Records from a dataset
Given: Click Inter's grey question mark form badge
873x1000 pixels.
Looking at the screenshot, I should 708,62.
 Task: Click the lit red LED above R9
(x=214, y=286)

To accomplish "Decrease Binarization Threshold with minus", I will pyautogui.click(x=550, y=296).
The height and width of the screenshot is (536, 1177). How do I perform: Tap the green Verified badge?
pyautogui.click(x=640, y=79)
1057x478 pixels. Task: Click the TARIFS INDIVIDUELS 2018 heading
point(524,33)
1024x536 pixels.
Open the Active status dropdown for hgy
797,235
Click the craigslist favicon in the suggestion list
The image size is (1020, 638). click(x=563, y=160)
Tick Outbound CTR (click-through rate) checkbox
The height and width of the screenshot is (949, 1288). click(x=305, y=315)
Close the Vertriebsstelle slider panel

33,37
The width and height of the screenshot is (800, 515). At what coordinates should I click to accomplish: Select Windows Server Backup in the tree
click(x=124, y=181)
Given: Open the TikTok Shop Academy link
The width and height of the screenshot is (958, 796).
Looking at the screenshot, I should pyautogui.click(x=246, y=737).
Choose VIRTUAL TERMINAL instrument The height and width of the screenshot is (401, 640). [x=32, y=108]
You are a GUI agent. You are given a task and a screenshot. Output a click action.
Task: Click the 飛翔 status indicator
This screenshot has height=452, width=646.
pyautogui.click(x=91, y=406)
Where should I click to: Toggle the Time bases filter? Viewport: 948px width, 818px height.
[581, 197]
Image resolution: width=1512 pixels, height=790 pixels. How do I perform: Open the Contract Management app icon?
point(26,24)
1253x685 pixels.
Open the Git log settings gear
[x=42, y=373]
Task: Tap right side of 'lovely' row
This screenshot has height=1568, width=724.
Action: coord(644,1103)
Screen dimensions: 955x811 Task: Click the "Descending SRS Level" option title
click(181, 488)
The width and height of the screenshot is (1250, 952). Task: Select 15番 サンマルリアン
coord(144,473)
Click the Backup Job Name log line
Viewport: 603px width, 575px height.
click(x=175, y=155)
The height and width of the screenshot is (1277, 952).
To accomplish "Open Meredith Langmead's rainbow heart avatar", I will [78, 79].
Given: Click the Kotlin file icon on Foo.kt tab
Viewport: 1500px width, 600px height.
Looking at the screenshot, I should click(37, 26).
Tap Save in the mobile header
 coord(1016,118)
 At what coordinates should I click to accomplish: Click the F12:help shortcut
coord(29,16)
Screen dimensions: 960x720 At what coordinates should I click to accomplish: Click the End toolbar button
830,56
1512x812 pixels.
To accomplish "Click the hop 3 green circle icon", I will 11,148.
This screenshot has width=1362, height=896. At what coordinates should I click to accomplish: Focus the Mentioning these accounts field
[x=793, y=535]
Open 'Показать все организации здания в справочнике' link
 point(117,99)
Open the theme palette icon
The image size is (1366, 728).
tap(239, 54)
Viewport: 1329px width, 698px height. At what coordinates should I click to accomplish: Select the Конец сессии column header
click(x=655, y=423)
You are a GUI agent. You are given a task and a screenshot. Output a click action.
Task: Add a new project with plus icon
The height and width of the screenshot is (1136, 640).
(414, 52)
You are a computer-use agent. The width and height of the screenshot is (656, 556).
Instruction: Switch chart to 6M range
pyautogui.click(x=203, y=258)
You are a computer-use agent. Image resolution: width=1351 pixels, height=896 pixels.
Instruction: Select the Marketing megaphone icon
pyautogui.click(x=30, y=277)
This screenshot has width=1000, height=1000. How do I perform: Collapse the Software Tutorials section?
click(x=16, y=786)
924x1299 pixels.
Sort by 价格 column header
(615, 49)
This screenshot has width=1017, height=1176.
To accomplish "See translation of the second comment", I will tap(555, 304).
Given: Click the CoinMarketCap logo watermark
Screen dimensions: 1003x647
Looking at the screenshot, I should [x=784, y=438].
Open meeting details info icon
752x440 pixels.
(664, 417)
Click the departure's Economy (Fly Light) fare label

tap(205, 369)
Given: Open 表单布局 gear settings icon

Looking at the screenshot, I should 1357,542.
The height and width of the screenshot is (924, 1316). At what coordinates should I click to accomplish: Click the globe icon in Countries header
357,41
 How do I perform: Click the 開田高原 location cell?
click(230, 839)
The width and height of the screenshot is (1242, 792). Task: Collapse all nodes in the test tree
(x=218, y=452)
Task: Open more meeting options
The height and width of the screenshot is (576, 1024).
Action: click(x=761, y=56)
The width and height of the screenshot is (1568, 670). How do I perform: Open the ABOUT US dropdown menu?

#### Description of the task:
Only the lines above from the line with "Screen dimensions: 955x811" to the line with "The height and width of the screenshot is (1277, 952).", those two lines included, should be reproduced exactly.

#### Solved exercise:
Screen dimensions: 955x811 Task: Click the "Descending SRS Level" option title
click(181, 488)
The width and height of the screenshot is (1250, 952). Task: Select 15番 サンマルリアン
coord(144,473)
Click the Backup Job Name log line
Viewport: 603px width, 575px height.
click(x=175, y=155)
The height and width of the screenshot is (1277, 952).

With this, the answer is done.